The problem
Repeat, exactly as written, the lines of the records below from the first through the line with "Toggle Player1 GameObject", but none past it.

[Start of Attachment]

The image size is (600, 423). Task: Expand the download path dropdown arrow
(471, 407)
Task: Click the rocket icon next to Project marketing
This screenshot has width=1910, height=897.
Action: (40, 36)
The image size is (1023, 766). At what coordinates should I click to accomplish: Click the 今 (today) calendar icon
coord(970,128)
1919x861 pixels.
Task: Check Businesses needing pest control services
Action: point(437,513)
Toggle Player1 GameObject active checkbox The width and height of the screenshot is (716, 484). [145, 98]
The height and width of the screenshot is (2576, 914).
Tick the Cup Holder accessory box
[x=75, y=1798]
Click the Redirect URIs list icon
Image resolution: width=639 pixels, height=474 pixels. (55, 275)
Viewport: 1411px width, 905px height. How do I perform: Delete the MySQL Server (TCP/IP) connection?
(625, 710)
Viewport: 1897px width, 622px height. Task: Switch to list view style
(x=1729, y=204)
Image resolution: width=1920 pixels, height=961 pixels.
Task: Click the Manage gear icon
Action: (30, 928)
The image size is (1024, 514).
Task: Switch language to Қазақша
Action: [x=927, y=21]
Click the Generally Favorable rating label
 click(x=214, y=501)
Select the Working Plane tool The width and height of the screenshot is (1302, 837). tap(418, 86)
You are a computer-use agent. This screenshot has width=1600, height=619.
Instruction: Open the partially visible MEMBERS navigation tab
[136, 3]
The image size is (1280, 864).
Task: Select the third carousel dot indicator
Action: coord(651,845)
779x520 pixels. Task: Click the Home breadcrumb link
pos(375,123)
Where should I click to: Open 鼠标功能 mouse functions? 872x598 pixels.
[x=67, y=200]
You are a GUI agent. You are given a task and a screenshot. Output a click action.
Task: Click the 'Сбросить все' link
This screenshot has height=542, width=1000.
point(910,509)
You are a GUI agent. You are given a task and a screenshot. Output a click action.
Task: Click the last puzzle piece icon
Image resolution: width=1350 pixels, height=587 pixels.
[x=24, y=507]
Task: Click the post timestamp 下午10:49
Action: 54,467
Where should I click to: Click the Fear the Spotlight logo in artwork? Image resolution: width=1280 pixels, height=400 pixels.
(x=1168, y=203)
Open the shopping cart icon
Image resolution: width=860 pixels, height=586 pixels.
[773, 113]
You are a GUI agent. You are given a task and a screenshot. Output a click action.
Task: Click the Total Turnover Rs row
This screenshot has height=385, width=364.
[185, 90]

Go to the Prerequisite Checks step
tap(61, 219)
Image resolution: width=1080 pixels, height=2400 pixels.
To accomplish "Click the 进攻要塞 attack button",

[End of Attachment]

Final answer
The image size is (600, 423). Task: Expand the download path dropdown arrow
(471, 407)
Task: Click the rocket icon next to Project marketing
This screenshot has width=1910, height=897.
Action: (40, 36)
The image size is (1023, 766). At what coordinates should I click to accomplish: Click the 今 (today) calendar icon
coord(970,128)
1919x861 pixels.
Task: Check Businesses needing pest control services
Action: point(437,513)
Toggle Player1 GameObject active checkbox The width and height of the screenshot is (716, 484). [145, 98]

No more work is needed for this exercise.